FDA Social Media Draft Guidance Released June 2014

fdaLeading up to its final guidance to be released in July 2014, the FDA has released draft guidance on how pharmaceutical companies and medical device manufacturers should interact with social media platforms with regard to fair balance and brand messaging. The first part of the recently released recommendations is focused on how companies post advertising and promotional messages to Internet and social media platforms with character space  limitations, such as Twitter and Google Sitelinks. The second part of the recommendations addresses how pharmaceutical and medical device companies may correct independent third-party misinformation about their brands online. While this guidance is recommended and not required, it will be beneficial for pharmaceutical companies to adopt the FDA recommendations going forward.

A brief review of the FDA recommendations is listed below, along with suggestions for practical implementation.

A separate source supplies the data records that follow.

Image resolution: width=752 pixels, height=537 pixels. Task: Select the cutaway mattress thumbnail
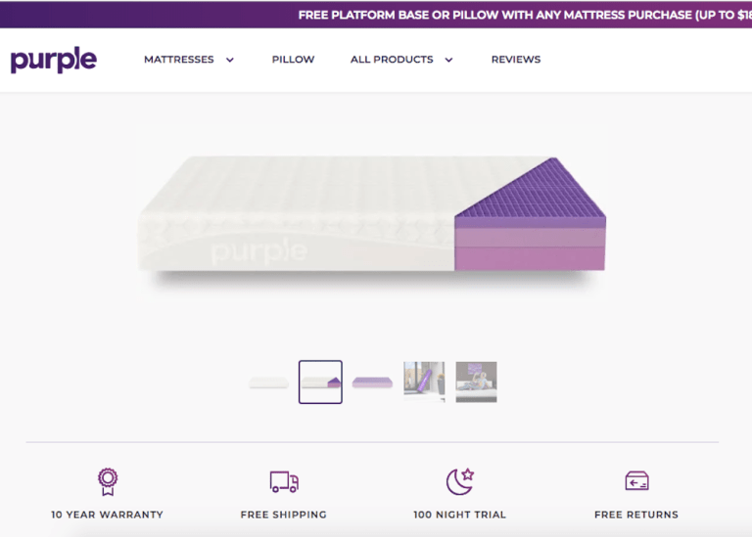tap(320, 382)
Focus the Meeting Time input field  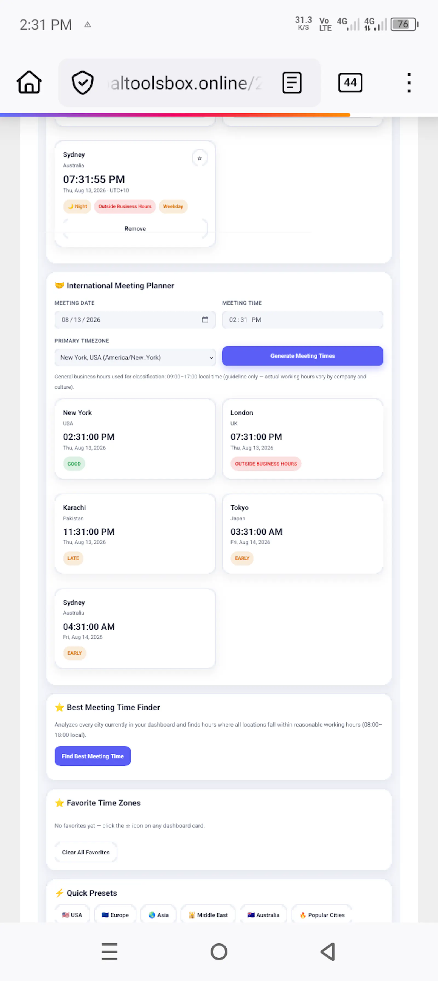pos(303,320)
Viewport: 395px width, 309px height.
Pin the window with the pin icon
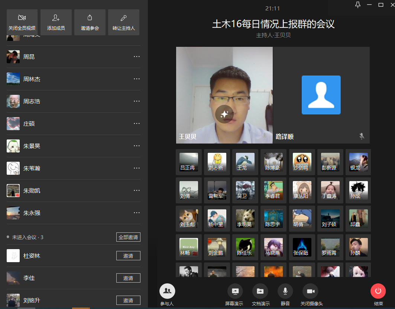pos(357,5)
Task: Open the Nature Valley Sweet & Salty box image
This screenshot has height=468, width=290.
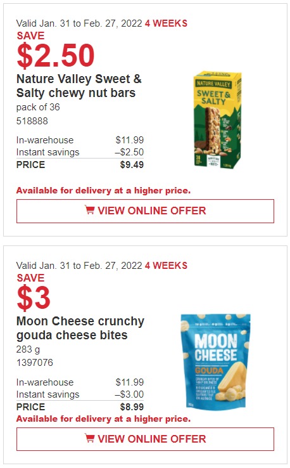Action: 217,120
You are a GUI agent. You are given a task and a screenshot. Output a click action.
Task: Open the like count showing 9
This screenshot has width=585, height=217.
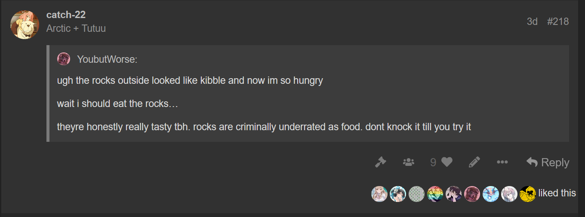[x=433, y=162]
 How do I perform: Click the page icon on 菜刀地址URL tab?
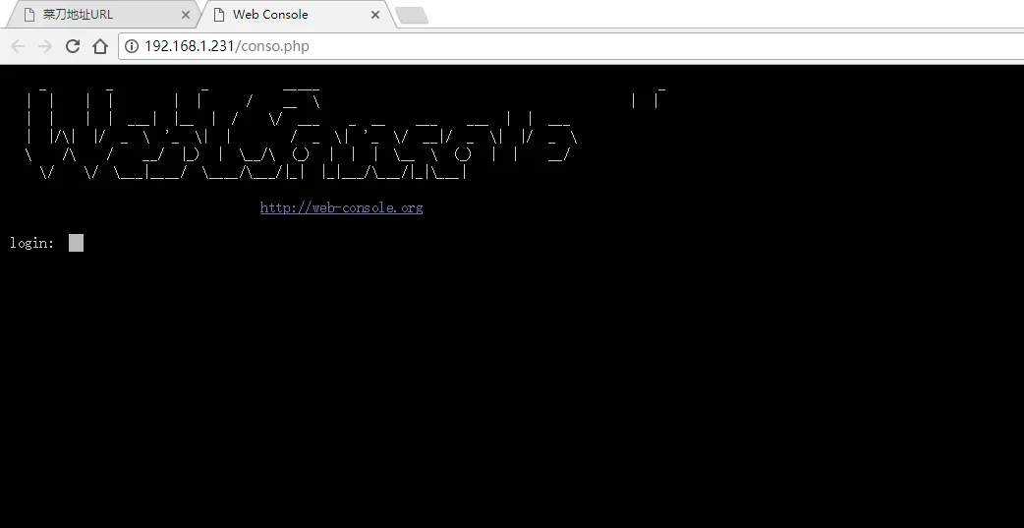[x=28, y=15]
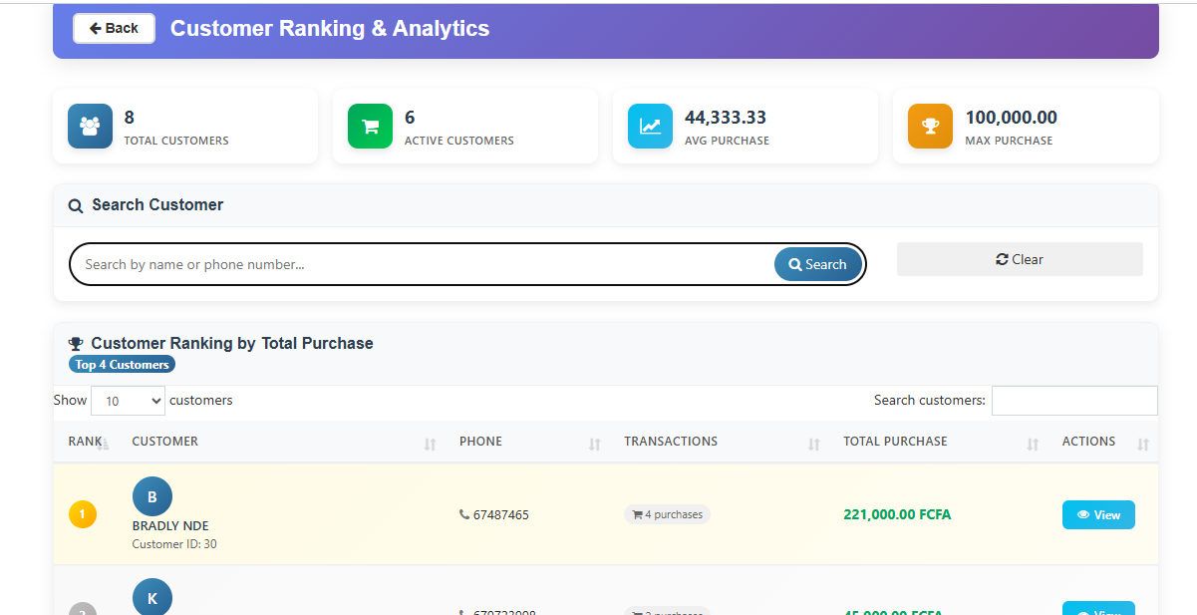Image resolution: width=1197 pixels, height=615 pixels.
Task: View details for BRADLY NDE
Action: (x=1098, y=514)
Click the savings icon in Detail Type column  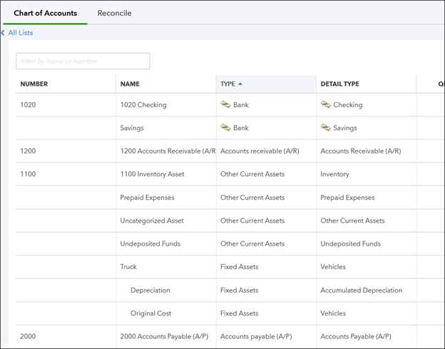[326, 128]
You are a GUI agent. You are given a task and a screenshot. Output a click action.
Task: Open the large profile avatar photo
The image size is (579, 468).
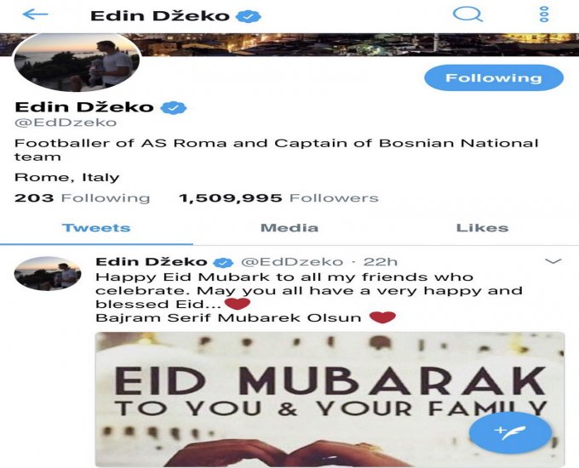77,61
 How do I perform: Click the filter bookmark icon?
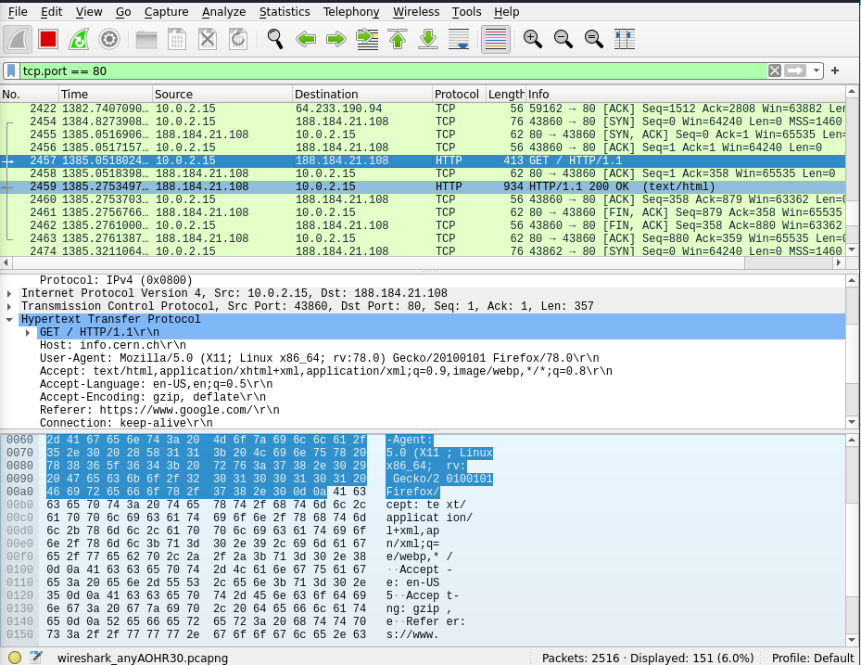click(10, 70)
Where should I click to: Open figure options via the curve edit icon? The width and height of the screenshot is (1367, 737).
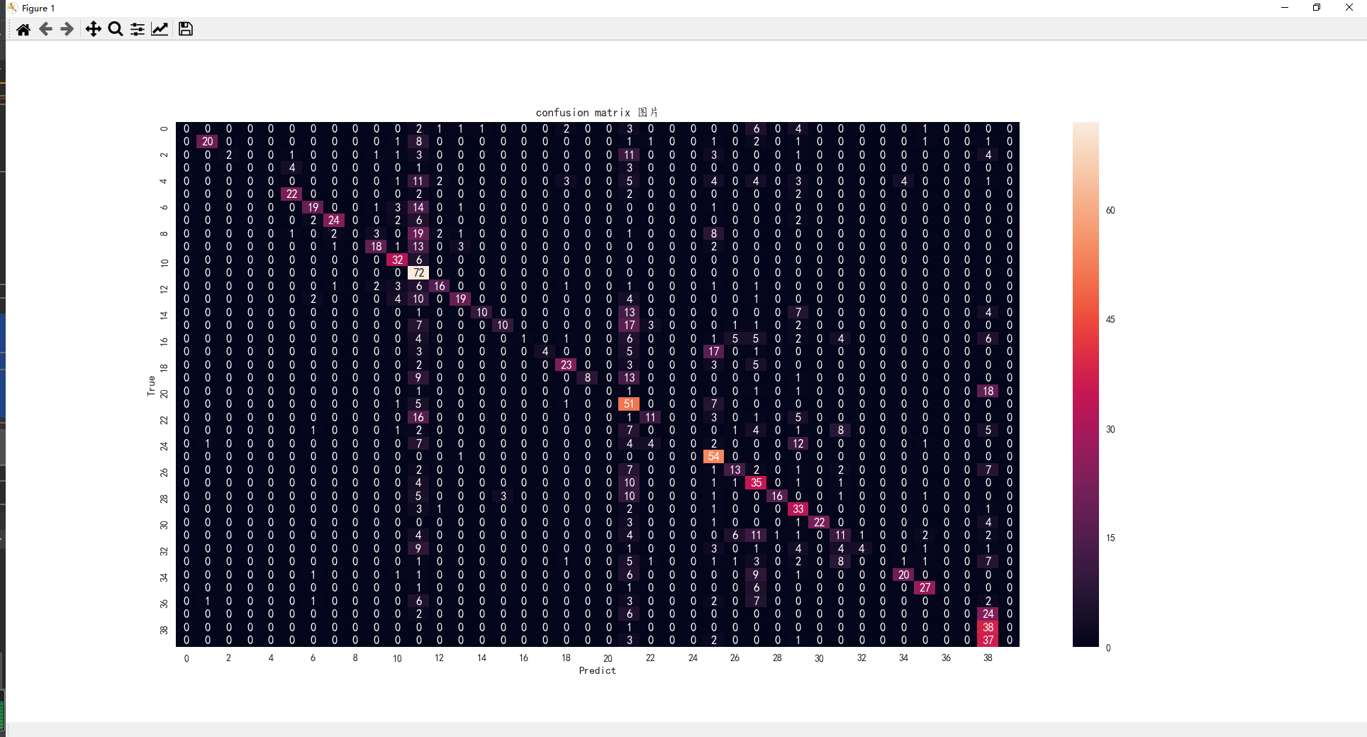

Internet and social media platforms with character space limitations

In its draft guidance Internet/Social Media Platforms with Character Space Limitations—Presenting Risk and Benefit Information for Prescription Drugs and Medical Devices, the FDA outlines its recommendations for promotion of brand and product information using Twitter and other character-space-limited communications, such as Google Sitelinks. The recommendations are direct and seek to include fair balance in each individual communication.

The most salient points are as follows:

  • Reminder communications, which call attention to the name of a product but do not make claims, are exempt from this guidance
  • The full indication must be used when making claims in a communication
  • Benefit information should be accompanied by risk information within each individual communication
  • The content of risk information presented should, at a minimum, include the most serious risks associated with the product
  • A direct link to a more complete discussion of risk information about the product must be included in the communication

While a link to the ISI is adequate in such communications, the FDA further recommends that companies develop landing pages devoted exclusively to the communication of risk information about their products (e.g., www.product.com/risk). The format for the URL and landing page should clearly communicate that the destination will explain the risks associated with the product.

Many social media tools automatically use link shorteners to keep within the character space limitations of the communications. While the FDA does not directly oppose the use of shorteners, it recommends that the resulting URL denote to the user that the landing page contains risk information. (For example, prod.uct/risk clearly communicates that the destination is about risk.) Another solution to character space limitations is for the company to register shorter domain names that can then redirect to its product sites for use in social media.

One challenge that brands with black box warnings will face following this guidance, especially on Twitter, is in fully communicating risk information within a single tweet. For such brands it will be impossible to communicate all risks in the platform-restricted space; therefore, we recommend against using Twitter as a channel to communicate those products’ indications, benefits, and risks.

The FDA guidance also extends to paid search communications, such as Google Sitelinks. The Sitelinks feature displays up to 6 additional destination URLs for users to choose from when a paid search ad is displayed. In complying with the FDA’s draft guidance, most of the additional destination URLs provided by the brand would link to risk information in an attempt at fair balance, which might portray the product as riskier than it actually is. This might deter some companies from using Sitelinks to promote their products.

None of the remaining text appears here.